マーク・アンドリーセン氏とユーティリティ・コンピューティングの未来

2004/4/9

米オプスウェア 会長 マーク・アンドリーセン氏

 世界初の汎用型Webブラウザ「モザイク」の開発者で、現在は米オプスウェアの会長であるマーク・アンドリーセン(Marc Andreessen)氏が4月8日、NTTコミュニケーションズが主催するセミナー「BIZ-VISION 2004」で基調講演を行った。現在アンドリーセン氏はオプスウェアで、データセンターのサーバ・プロビジョニングなどを自動化するソフトウェア技術を顧客に提供している。「Grid」「Utility Computing」「On demand」というキーワードに象徴される次世代コンピューティング環境の構築作業が、現在の同氏にとっての主な活動領域なのである。今回来日したのは、NTTコミュニケーションズと米EDS(およびEDSジャパン)の提携による新ホスティングサービス「AGILIT」(アジリット)に、オプスウェアが技術を提供しているという背景があるため。
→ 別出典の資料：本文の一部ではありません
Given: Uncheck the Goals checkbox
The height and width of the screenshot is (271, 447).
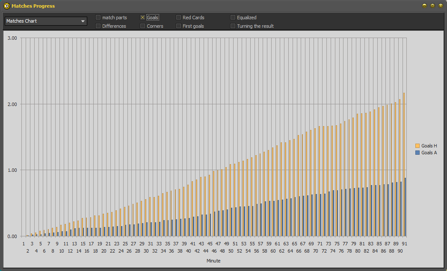Looking at the screenshot, I should coord(143,18).
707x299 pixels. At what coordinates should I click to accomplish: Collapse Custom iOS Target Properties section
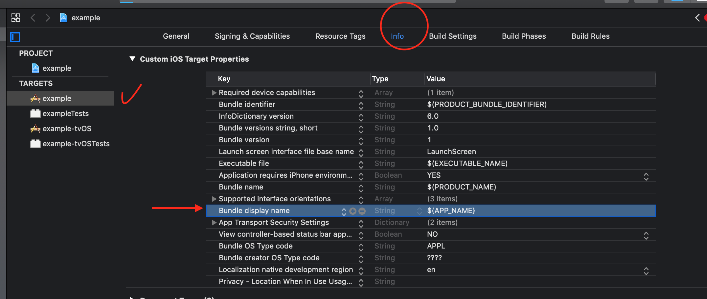click(132, 59)
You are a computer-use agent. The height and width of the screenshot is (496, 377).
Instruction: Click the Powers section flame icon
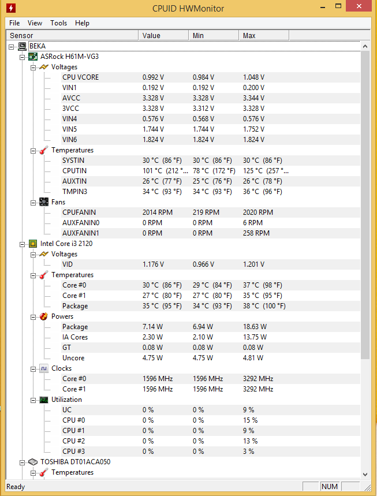[44, 316]
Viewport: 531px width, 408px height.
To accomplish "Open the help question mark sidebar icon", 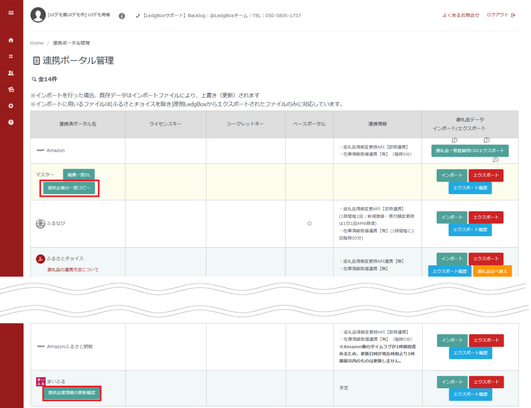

 基調講演の冒頭でアンドリーセン氏は、さまざまな調査会社の資料を駆使しながら、インターネット環境の広がりを示した。例えば、米ニールセンと米ネットレイティングス、米モルガン・スタンレーの共同調査結果を引きながら、「1995年当時と比較すると、2003年のインターネットユーザー数は6倍に拡大している」、また米メリルリンチのデータを参照し、「全世界のブロードバンド加入者は2003年で約8700万人に達する」、さらに、米IDCの調査レポートから「2003年、全世界で電子メールは6兆8000億通(スパムなどはのぞく)も交わされた」など。また、米モルガン・スタンレーによるキーワード検索広告市場規模のデータも引用した。同市場の規模は、2001年では2億8500万ドルだったのが、2002年には9億ドルを突破する急成長を遂げた。

 これらのデータが示すのは「インターネット市場は成長と進化を続けながらいまに至り、今後もさらに拡大していくことは間違いがない。しかし、このようないいニュースばかりとは限らない」(アンドリーセン氏)ということだ。「クライアント/サーバからWebベースにITプラットフォームのトレンドが移行し、システムそのものが複雑かつ巨大になった結果、『コスト』『セキュリティ』『品質』の3つの面でわれわれは深刻な問題を抱え込むことになった」とアンドリーセン氏は指摘する。つまり、IT投資の75%は現行のシステムの運用・管理に費やされている(米ガートナー、2002年)こと、コンピュータ・ウイルスの被害は1999年と比較して15倍にも拡大していること(米CERT)、99.5%の実稼働を実現しているアプリケーションは全体の20%にも満たない(米ガートナー、2003年)のである。

 このような状況を打開する解決策の1つがまさに、現在アンドリーセン氏が携わるビジネスであるというロジックだ。そして、NTTコミュニケーションズのデータセンター基盤やセキュリティ技術、米EDS、EDSジャパンの標準化された運用プロセスやノウハウ、そしてオプスウェアのITオートメーションソフトウェア技術を組み合わせて提供する新たなホスティング・サービス「AGILIT」が、その解答の具現化であるとアンドリーセン氏は紹介したのだった。